For each line below, write it out exactly as it appears.

Records for processing:
********************
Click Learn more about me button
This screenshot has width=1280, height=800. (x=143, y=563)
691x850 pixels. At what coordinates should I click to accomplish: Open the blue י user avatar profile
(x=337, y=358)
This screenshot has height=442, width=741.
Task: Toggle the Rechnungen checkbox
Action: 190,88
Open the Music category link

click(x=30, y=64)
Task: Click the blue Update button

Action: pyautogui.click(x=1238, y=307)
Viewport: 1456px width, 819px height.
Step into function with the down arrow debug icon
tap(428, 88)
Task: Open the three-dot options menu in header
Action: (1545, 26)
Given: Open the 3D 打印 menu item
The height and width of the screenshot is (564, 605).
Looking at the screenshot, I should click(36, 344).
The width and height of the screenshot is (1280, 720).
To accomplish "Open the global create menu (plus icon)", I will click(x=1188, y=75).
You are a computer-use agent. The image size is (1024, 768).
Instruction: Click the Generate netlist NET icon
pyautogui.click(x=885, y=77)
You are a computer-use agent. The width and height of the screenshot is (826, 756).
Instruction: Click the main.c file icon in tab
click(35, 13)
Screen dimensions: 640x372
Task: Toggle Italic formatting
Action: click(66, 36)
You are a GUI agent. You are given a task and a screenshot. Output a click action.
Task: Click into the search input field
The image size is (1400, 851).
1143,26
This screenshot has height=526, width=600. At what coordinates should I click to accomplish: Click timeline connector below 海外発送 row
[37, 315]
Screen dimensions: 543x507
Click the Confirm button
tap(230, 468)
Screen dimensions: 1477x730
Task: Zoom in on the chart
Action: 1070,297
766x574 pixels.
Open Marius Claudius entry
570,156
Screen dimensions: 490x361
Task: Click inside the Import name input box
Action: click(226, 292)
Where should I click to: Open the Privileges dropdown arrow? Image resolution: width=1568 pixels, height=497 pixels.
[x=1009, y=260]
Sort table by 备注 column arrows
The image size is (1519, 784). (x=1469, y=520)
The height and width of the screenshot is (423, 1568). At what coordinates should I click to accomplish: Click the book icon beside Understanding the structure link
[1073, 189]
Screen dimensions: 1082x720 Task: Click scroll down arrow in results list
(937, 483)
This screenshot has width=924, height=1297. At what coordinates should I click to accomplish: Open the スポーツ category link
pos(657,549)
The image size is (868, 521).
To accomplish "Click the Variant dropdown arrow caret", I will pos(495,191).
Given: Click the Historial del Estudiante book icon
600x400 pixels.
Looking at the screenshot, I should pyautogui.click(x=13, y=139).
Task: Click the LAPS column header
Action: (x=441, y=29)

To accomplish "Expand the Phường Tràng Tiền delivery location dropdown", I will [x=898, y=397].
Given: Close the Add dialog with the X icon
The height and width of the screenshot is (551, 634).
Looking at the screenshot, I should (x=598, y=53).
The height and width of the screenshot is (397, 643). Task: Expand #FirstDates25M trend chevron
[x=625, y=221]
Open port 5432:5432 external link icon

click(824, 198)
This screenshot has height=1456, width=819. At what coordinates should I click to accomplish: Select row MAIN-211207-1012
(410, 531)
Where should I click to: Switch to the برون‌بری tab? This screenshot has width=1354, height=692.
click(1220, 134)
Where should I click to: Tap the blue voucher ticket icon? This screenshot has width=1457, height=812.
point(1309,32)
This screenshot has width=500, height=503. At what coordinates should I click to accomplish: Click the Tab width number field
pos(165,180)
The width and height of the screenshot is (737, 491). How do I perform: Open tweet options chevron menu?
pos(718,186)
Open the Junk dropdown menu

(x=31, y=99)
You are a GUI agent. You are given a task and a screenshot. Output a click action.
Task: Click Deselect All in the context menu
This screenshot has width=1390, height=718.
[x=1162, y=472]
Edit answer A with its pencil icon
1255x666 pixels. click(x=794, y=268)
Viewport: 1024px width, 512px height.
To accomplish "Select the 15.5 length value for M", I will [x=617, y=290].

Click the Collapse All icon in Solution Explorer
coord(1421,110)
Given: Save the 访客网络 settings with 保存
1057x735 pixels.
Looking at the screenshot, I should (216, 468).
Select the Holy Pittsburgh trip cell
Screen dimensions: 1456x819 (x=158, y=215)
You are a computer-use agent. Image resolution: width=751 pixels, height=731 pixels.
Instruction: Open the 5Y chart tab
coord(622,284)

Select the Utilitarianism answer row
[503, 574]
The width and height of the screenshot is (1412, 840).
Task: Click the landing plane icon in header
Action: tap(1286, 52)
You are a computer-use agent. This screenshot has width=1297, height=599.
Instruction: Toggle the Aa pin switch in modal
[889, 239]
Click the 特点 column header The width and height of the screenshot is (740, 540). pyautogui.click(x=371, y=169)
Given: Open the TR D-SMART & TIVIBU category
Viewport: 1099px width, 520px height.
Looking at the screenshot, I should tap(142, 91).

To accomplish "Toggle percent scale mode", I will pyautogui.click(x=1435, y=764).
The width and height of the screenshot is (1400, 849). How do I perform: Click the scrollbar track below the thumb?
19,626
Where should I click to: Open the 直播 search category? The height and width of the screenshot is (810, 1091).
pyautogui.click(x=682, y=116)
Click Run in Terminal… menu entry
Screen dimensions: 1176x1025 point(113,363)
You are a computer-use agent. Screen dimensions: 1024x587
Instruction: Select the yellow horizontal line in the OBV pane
********************
Solution for this exercise:
Click Learn more about me button
This screenshot has width=1280, height=800. (x=143, y=563)
691x850 pixels. At what coordinates should I click to accomplish: Open the blue י user avatar profile
(x=337, y=358)
This screenshot has height=442, width=741.
Task: Toggle the Rechnungen checkbox
Action: 190,88
Open the Music category link

click(x=30, y=64)
Task: Click the blue Update button

Action: pyautogui.click(x=1238, y=307)
Viewport: 1456px width, 819px height.
Step into function with the down arrow debug icon
tap(428, 88)
Task: Open the three-dot options menu in header
Action: (1545, 26)
Given: Open the 3D 打印 menu item
The height and width of the screenshot is (564, 605).
Looking at the screenshot, I should click(36, 344).
The width and height of the screenshot is (1280, 720).
To accomplish "Open the global create menu (plus icon)", I will click(x=1188, y=75).
You are a computer-use agent. The image size is (1024, 768).
Instruction: Click the Generate netlist NET icon
pyautogui.click(x=885, y=77)
You are a computer-use agent. The width and height of the screenshot is (826, 756).
Instruction: Click the main.c file icon in tab
click(35, 13)
Screen dimensions: 640x372
Task: Toggle Italic formatting
Action: click(66, 36)
You are a GUI agent. You are given a task and a screenshot. Output a click action.
Task: Click into the search input field
The image size is (1400, 851).
1143,26
This screenshot has height=526, width=600. At what coordinates should I click to accomplish: Click timeline connector below 海外発送 row
[37, 315]
Screen dimensions: 543x507
Click the Confirm button
tap(230, 468)
Screen dimensions: 1477x730
Task: Zoom in on the chart
Action: 1070,297
766x574 pixels.
Open Marius Claudius entry
570,156
Screen dimensions: 490x361
Task: Click inside the Import name input box
Action: click(226, 292)
Where should I click to: Open the Privileges dropdown arrow? Image resolution: width=1568 pixels, height=497 pixels.
[x=1009, y=260]
Sort table by 备注 column arrows
The image size is (1519, 784). (x=1469, y=520)
The height and width of the screenshot is (423, 1568). At what coordinates should I click to accomplish: Click the book icon beside Understanding the structure link
[1073, 189]
Screen dimensions: 1082x720 Task: Click scroll down arrow in results list
(937, 483)
This screenshot has width=924, height=1297. At what coordinates should I click to accomplish: Open the スポーツ category link
pos(657,549)
The image size is (868, 521).
To accomplish "Click the Variant dropdown arrow caret", I will pos(495,191).
Given: Click the Historial del Estudiante book icon
600x400 pixels.
Looking at the screenshot, I should pyautogui.click(x=13, y=139).
Task: Click the LAPS column header
Action: (x=441, y=29)

To accomplish "Expand the Phường Tràng Tiền delivery location dropdown", I will [x=898, y=397].
Given: Close the Add dialog with the X icon
The height and width of the screenshot is (551, 634).
Looking at the screenshot, I should (x=598, y=53).
The height and width of the screenshot is (397, 643). Task: Expand #FirstDates25M trend chevron
[x=625, y=221]
Open port 5432:5432 external link icon

click(824, 198)
This screenshot has height=1456, width=819. At what coordinates should I click to accomplish: Select row MAIN-211207-1012
(410, 531)
Where should I click to: Switch to the برون‌بری tab? This screenshot has width=1354, height=692.
click(1220, 134)
Where should I click to: Tap the blue voucher ticket icon? This screenshot has width=1457, height=812.
point(1309,32)
This screenshot has width=500, height=503. At what coordinates should I click to accomplish: Click the Tab width number field
pos(165,180)
The width and height of the screenshot is (737, 491). How do I perform: Open tweet options chevron menu?
pos(718,186)
Open the Junk dropdown menu

(x=31, y=99)
You are a GUI agent. You are given a task and a screenshot. Output a click action.
Task: Click Deselect All in the context menu
This screenshot has width=1390, height=718.
[x=1162, y=472]
Edit answer A with its pencil icon
1255x666 pixels. click(x=794, y=268)
Viewport: 1024px width, 512px height.
To accomplish "Select the 15.5 length value for M", I will [x=617, y=290].

Click the Collapse All icon in Solution Explorer
coord(1421,110)
Given: Save the 访客网络 settings with 保存
1057x735 pixels.
Looking at the screenshot, I should (216, 468).
Select the Holy Pittsburgh trip cell
Screen dimensions: 1456x819 (x=158, y=215)
You are a computer-use agent. Image resolution: width=751 pixels, height=731 pixels.
Instruction: Open the 5Y chart tab
coord(622,284)

Select the Utilitarianism answer row
[503, 574]
The width and height of the screenshot is (1412, 840).
Task: Click the landing plane icon in header
Action: tap(1286, 52)
You are a computer-use agent. This screenshot has width=1297, height=599.
Instruction: Toggle the Aa pin switch in modal
[889, 239]
Click the 特点 column header The width and height of the screenshot is (740, 540). pyautogui.click(x=371, y=169)
Given: Open the TR D-SMART & TIVIBU category
Viewport: 1099px width, 520px height.
Looking at the screenshot, I should tap(142, 91).

To accomplish "Toggle percent scale mode", I will pyautogui.click(x=1435, y=764).
The width and height of the screenshot is (1400, 849). How do I perform: Click the scrollbar track below the thumb?
19,626
Where should I click to: Open the 直播 search category? The height and width of the screenshot is (810, 1091).
pyautogui.click(x=682, y=116)
Click Run in Terminal… menu entry
Screen dimensions: 1176x1025 point(113,363)
You are a computer-use agent. Screen dimensions: 1024x587
Instruction: Select the yellow horizontal line in the OBV pane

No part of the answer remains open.